- EXTRACT PROVIDED -
■ ■ ■ ■ ■

The article in question places enormous weight on Ellen White’s statement that the saints “may have imperfections of character” at this time [15], ignoring the clarifying evidence of both the investigative nature of Jesus’ statement [16] and Ellen White’s other statements which clearly place the sins of the Last Generation saints in the past at this particular point [17].  Because the author fails to consider the larger weight of inspired evidence, he writes as follows regarding Ellen White’s well-known statement in Christ’s Object Lessons regarding the perfect reproduction of Jesus’ character in Christian lives as a prerequisite for the coming of Jesus.  This, of course, is the statement where she writes:

When the character of Christ shall be perfectly reproduced in His people, then He will come to claim them as His own [18].

The article in question, citing this statement in light of the earlier one from Prophets and Kings (“they may have imperfections of character”), observes as follows:

When we compare the material from Christ’s Object Lessons with the material from Prophets and Kings, logically we must give the COL passage a corporate interpretation because Joshua and his cohorts as individuals have “imperfections of character” [19].

Years ago I first heard this “corporate” interpretation of character perfection from another modern (now deceased) Adventist author [20].  But it is totally contrary to the collective teachings of both the Bible and the writings of Ellen White, as the following passages bear witness:

Beloved, now are we the sons of God, and it doth not yet appear what we shall be, but we know that, when He shall appear, we shall be like Him, for we shall see Him as He is.

            And every man that hath this hope in Him purifieth himself, even as He is pure…

Little children, let no man deceive you: he that doeth righteousness is righteous, even as He is righteous (1 John 3:2-3,7).

All are personally exposed to the temptations that Christ overcame, but strength is provided for them in the all-powerful name of the great Conqueror. And all must, for themselves, individually overcome [21].

■ ■ ■ ■ ■

- SUPPLIED MATERIAL -
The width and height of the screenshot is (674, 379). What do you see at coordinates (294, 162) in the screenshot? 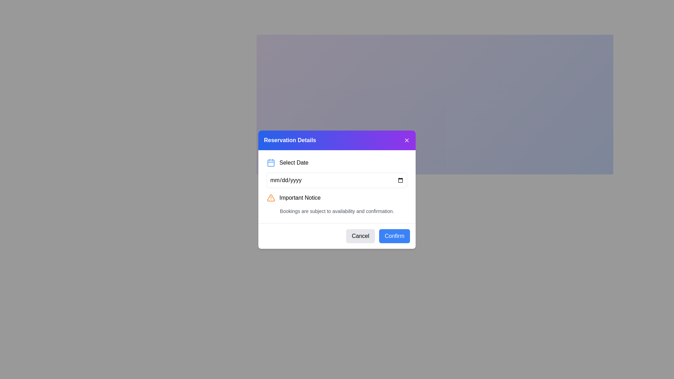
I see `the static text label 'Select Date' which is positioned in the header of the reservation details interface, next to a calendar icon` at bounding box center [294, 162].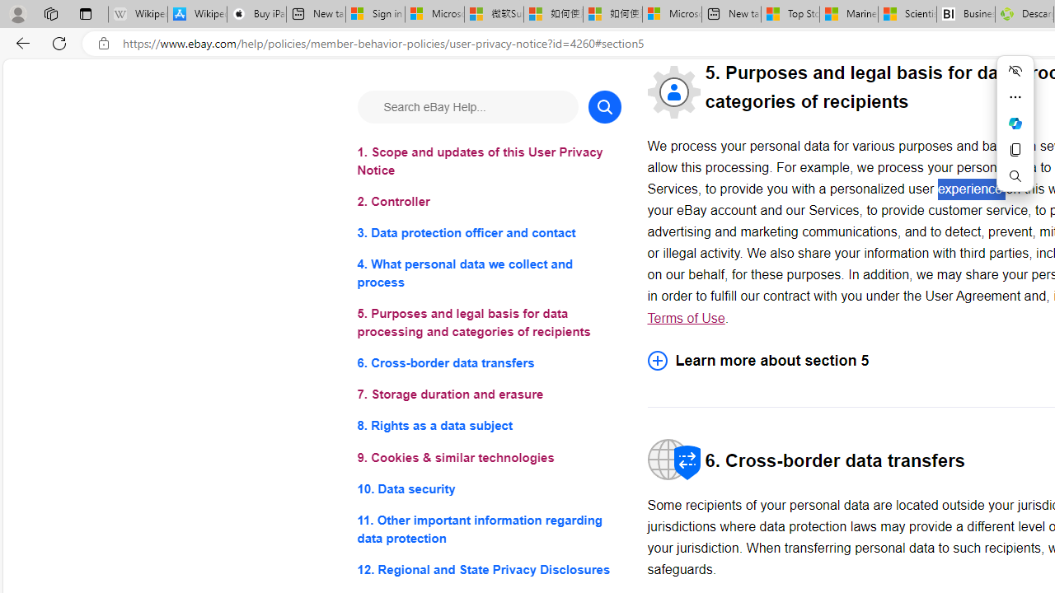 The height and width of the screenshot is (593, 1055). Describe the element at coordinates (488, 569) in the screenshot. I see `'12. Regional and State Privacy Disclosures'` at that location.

■ ■ ■ ■ ■

- WHAT IS ASKED -
1. Please extract the part of the character perfection excerpt from "When we compare" to "Him as He is.".
2. According to the character perfection excerpt, which book contains the earlier statement that the saints "may have imperfections of character"?

- PER-TASK OUTPUTS -
1.
When we compare the material from Christ’s Object Lessons with the material from Prophets and Kings, logically we must give the COL passage a corporate interpretation because Joshua and his cohorts as individuals have “imperfections of character” [19].

Years ago I first heard this “corporate” interpretation of character perfection from another modern (now deceased) Adventist author [20].  But it is totally contrary to the collective teachings of both the Bible and the writings of Ellen White, as the following passages bear witness:

Beloved, now are we the sons of God, and it doth not yet appear what we shall be, but we know that, when He shall appear, we shall be like Him, for we shall see Him as He is.

2. Prophets and Kings